What needs to be done>
In this exercise, print only the lines from the line with "You are a GUI" to the last line of the data below, inclusive. Any pictures should be left out.

== == ==

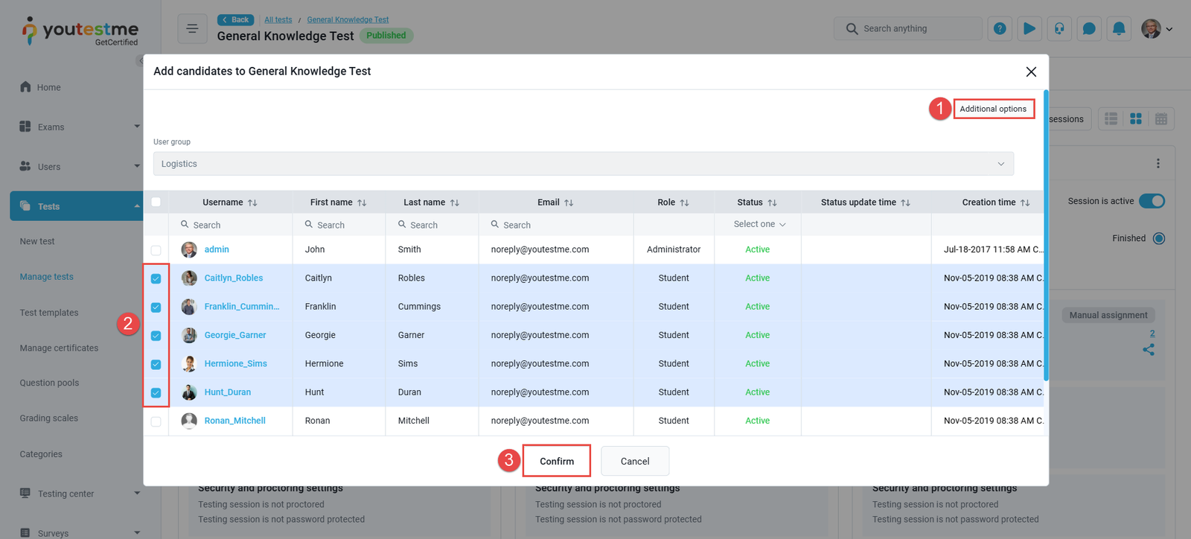Click the Confirm button

pos(556,461)
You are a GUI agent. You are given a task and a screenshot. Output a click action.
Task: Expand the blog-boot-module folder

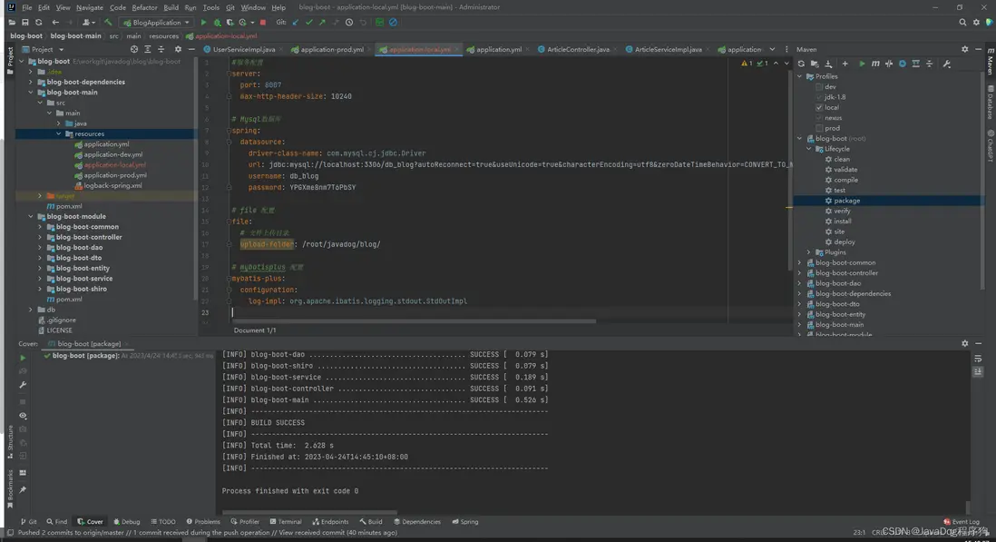click(x=31, y=216)
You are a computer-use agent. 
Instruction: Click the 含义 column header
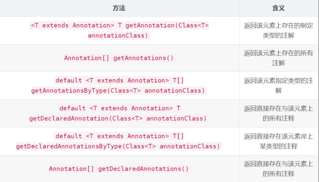click(x=278, y=8)
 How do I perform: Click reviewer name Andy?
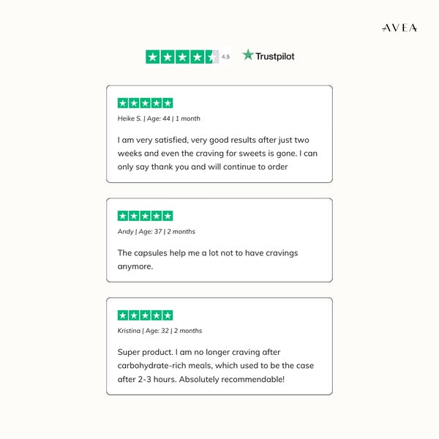coord(126,231)
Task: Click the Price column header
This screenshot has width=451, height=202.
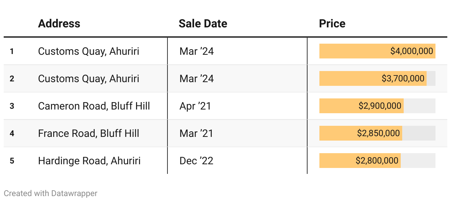Action: 332,24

== == ==

Exercise response>
You are a GUI agent. You are given a task and a screenshot. Output a click action.
Task: Expand the blog-boot-module folder

click(x=31, y=216)
You are a computer-use agent. 
Instruction: Click the 含义 column header
click(x=278, y=8)
 How do I perform: Click reviewer name Andy?
coord(126,231)
Task: Click the Price column header
This screenshot has width=451, height=202.
Action: 332,24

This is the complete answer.